The response of screen-printed enzyme electrodes containing cholinesterases to organo-phosphates in solution and from commercial formulations

Electrodes containing a layer of cobalt phthalocyanine, mixed with graphite ink, and a layer of acetyl-or butyryl cholinesterase were constructed by screen-printing, except for a thin layer of polyurethane applied by an airbrush. When the electrodes were made the anodes of electrochemical cells, the generation of current by the addition of enzyme substrate was inhibited by standard solutions of organo-phosphate pesticides. Cholinesterase activity was inhibited by paraoxon and dichlorvos concentrations as low as 10(-8) M. The relationship between the logarithm of concentration and the inhibition quotient (ratio between initial current and the rate of change of the inhibited current) was curvilinear. Malathion only caused an inhibition of current generated by electrodes containing acetyl cholinesterase. Inhibition by malathion required a period of pre-incubation in the pesticide before addition of enzyme substrate, and was evident down to, and including, a concentration of 10(-7) M. The addition of diluted commercial formulations of some organo-phosphate pesticides caused rapid inhibition of electrode function. Nearly linear relationships were observed between the logarithm of the degree of dilution of commercial formulations containing P=O groups and the natural logarithms of the inhibition quotients.
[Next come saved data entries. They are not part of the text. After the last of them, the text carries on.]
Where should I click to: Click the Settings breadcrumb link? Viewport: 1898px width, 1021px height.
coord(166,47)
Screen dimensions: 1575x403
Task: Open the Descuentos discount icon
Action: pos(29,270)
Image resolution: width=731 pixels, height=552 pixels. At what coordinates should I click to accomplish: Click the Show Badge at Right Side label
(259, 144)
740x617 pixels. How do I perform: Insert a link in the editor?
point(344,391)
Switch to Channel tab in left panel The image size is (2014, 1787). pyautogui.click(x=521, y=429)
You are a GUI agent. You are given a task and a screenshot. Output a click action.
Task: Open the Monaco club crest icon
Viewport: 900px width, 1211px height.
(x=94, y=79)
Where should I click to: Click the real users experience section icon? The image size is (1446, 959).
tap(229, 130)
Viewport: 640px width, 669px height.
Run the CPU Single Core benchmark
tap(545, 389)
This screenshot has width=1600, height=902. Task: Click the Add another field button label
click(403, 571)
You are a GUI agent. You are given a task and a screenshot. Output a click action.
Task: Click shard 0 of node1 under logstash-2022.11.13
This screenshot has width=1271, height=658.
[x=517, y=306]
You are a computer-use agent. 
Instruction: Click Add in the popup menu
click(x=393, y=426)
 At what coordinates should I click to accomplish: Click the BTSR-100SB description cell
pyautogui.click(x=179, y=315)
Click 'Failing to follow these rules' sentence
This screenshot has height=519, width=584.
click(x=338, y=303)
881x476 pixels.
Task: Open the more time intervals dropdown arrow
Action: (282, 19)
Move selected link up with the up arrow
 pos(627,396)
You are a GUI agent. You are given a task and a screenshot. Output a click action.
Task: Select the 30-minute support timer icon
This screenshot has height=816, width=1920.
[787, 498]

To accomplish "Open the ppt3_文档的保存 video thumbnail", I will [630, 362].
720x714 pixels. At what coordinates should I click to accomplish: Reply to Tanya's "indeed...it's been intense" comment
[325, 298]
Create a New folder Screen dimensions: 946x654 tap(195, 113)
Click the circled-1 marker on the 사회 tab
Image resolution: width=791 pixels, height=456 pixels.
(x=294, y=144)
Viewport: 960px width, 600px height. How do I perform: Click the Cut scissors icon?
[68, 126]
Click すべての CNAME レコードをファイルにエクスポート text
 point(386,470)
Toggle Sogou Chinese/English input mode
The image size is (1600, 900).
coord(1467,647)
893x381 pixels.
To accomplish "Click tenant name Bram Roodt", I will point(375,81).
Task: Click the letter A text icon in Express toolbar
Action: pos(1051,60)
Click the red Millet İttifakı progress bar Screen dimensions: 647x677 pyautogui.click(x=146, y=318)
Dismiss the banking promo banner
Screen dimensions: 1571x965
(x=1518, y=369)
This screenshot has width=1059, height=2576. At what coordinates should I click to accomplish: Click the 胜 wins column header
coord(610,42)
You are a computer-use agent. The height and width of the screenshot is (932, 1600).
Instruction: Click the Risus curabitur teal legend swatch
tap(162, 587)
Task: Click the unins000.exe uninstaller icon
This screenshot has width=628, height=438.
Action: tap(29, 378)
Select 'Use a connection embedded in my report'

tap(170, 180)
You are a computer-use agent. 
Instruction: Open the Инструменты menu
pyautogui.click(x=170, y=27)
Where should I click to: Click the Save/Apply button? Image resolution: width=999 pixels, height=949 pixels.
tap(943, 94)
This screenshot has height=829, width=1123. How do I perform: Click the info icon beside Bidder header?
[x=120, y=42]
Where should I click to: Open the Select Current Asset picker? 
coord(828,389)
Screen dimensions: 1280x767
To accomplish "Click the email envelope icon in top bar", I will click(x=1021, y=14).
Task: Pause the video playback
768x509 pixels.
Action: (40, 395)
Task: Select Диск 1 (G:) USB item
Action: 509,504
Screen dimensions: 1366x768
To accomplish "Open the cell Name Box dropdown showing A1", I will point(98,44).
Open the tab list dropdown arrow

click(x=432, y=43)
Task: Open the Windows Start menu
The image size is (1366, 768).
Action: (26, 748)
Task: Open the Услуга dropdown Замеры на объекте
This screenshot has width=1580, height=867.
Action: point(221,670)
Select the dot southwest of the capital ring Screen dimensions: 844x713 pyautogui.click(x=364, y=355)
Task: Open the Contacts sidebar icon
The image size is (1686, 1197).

Inhibition by formulations containing malathion did not require pre-incubation of the electrodes in the mixture (only electrodes containing acetyl cholinesterase were tested). The relationship between the logarithm of the degree of dilution and the natural logarithm of the inhibition quotient was curvilinear. The responses of the screen-printed electrodes to commercial formulations of pesticides indicate that they may be a suitable platform for further development of sensors capable of detecting the presence of these pesticides in the environment. (C) 1997 Elsevier Science Limited.